» Brief 1:
According to the passage on the Penny Postage reform, who is recorded as the originator of the adhesive postage stamp?

» Extract to read:

·····

I ask my supporters and others, therefore, to read and judge for themselves. Whether the London papers, hitherto silent, seeing the important recognition my claim has now met with, and the fresh and conclusive evidence now disclosed from the papers of Sir Henry Cole, will also now read and admit some discussion of this matter of public interest in their columns, remains to be seen. In any case, an enduring record of my father's share in the great postal reform of 1837-40 is secured. A work of the highest standing, and a reference to which is the first act of historical writers, has recorded James Chalmers as having been the originator of that adhesive postage stamp which saved the reformed scheme. Moreover, in lands beyond the sea, an interest is taken in this subject wholly unknown here; individuals and learned societies collect for their own information, and hand down for future perusal, everything published on the great Penny Postage reform, and in some of these quarters amazement is expressed at the single-hero-worship which prevails in this country with respect to a subject which investigation shows to have been the offspring of many minds, the result of the labours of not a few zealous but unassuming men.

·····

» Raw data:

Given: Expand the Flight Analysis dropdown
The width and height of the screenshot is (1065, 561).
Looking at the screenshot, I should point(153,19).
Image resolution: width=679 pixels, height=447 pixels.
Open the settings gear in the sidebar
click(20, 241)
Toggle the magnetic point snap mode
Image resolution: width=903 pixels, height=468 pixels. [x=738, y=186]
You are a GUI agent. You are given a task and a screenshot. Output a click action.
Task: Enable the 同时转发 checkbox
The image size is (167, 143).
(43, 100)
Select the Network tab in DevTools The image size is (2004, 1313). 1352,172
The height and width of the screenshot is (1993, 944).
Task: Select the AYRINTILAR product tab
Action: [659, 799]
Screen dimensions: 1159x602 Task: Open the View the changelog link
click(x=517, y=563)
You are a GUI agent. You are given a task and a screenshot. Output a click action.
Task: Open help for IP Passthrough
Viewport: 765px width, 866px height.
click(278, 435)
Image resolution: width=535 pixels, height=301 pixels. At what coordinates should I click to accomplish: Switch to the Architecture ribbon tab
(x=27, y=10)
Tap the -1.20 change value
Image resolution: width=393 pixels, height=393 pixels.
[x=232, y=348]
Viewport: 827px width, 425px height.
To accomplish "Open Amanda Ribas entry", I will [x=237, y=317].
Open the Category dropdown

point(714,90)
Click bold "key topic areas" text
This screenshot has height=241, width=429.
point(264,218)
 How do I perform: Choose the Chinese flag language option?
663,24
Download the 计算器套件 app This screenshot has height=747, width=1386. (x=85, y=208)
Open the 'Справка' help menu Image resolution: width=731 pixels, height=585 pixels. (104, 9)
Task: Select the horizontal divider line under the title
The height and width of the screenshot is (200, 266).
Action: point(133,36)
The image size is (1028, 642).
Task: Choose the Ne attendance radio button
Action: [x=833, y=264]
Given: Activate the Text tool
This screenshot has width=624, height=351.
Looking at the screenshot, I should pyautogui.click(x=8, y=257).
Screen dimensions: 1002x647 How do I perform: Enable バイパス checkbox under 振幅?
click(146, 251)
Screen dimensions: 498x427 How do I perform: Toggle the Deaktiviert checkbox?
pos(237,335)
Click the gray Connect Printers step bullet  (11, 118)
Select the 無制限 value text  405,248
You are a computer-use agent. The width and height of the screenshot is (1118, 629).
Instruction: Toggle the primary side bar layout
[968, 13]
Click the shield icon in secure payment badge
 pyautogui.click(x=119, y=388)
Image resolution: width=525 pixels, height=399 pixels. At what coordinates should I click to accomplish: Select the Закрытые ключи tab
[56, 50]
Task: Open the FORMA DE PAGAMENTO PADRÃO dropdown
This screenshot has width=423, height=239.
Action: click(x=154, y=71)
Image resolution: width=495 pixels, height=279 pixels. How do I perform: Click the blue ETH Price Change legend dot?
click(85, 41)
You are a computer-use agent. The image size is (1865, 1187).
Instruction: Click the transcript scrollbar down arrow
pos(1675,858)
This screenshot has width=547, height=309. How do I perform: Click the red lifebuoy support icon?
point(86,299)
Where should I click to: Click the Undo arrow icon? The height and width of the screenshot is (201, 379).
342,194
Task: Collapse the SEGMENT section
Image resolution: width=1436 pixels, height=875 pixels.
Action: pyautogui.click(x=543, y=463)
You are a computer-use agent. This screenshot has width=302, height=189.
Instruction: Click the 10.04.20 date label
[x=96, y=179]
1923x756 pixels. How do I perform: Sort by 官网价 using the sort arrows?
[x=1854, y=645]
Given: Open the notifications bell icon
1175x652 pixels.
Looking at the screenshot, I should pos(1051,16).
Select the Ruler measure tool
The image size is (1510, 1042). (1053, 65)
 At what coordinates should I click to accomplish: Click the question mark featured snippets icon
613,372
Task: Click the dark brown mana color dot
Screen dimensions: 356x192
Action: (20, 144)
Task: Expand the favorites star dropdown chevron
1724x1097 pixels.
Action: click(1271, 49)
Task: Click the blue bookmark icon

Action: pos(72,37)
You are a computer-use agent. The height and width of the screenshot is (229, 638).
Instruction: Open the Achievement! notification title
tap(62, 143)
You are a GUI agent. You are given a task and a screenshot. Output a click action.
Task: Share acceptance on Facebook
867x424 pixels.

·····

» Brief 2:
Begin at the line of the entries that contains "Task: Click the blue bookmark icon" and stop after the last line of the entries. Rewrite each of those lines, requests included, with every coordinate in the answers multiplied by 1.8 and rounded to a whole number, halves rounded up.

» Output 1:
James Chalmers

» Output 2:
Task: Click the blue bookmark icon

Action: pos(130,67)
You are a computer-use agent. The height and width of the screenshot is (229, 638).
Instruction: Open the Achievement! notification title
tap(112, 257)
You are a GUI agent. You are given a task and a screenshot. Output a click action.
Task: Share acceptance on Facebook
867x424 pixels.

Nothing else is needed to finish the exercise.